Please collect every line in the entries below that contains the string "point" and copy each of those lines in full.

:: Data for the task

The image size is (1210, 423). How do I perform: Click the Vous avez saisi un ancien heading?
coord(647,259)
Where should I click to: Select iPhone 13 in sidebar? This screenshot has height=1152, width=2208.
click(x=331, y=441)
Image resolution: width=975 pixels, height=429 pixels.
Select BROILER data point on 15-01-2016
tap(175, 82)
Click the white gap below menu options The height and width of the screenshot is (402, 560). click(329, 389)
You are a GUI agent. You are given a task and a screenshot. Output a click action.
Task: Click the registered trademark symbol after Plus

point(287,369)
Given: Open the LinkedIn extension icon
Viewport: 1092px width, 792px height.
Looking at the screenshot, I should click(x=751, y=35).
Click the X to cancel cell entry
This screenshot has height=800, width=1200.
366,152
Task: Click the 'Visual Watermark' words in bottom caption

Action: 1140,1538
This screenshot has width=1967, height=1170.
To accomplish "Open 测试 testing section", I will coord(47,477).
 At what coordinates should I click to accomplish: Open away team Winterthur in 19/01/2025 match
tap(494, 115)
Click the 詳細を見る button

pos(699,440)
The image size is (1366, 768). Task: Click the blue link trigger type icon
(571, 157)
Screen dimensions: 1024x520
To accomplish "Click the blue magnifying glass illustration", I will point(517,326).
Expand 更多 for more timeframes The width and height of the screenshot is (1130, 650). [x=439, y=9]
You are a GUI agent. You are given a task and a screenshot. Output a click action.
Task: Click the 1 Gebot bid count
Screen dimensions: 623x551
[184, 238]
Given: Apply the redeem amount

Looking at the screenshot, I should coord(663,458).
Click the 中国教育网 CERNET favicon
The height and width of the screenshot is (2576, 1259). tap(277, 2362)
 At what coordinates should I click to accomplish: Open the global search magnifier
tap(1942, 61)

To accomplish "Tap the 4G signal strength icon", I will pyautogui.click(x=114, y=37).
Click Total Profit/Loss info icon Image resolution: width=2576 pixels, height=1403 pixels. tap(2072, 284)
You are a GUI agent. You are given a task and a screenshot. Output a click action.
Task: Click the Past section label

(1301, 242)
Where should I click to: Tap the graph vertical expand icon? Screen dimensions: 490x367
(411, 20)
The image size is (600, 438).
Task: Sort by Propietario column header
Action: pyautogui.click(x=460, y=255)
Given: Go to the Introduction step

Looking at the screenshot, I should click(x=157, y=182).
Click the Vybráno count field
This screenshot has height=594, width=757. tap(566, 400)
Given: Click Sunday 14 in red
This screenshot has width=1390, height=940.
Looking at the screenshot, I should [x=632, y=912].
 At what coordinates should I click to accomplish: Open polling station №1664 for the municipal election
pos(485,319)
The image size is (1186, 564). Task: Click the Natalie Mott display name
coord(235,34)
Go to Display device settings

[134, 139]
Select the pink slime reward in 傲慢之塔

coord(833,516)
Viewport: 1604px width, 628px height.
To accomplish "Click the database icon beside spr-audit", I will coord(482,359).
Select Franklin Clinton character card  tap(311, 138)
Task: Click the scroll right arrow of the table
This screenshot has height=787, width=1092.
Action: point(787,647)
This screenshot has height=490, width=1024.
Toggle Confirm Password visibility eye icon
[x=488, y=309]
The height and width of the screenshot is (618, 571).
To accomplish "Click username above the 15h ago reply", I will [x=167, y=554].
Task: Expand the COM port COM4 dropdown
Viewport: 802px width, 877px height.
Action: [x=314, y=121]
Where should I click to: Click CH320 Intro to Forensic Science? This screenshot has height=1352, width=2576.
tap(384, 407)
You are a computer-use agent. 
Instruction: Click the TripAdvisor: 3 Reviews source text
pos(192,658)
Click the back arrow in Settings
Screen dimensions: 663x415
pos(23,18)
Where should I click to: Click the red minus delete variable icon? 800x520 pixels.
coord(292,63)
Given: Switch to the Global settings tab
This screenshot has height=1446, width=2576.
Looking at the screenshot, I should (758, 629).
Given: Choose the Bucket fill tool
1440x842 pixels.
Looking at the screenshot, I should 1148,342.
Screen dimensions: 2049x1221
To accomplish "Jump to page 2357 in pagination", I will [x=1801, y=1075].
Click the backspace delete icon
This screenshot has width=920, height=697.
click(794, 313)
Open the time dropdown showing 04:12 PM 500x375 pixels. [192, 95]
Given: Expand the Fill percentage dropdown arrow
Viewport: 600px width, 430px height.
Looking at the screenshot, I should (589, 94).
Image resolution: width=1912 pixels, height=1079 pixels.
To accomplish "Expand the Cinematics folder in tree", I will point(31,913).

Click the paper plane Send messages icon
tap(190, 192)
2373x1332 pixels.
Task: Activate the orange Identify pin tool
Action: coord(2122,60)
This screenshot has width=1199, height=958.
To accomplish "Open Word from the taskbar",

::::

• [Exercise result]
Select BROILER data point on 15-01-2016
point(287,369)
To accomplish "Click the blue magnifying glass illustration", I will point(517,326).
Action: point(787,647)
To accomplish "Expand the Cinematics folder in tree", I will point(31,913).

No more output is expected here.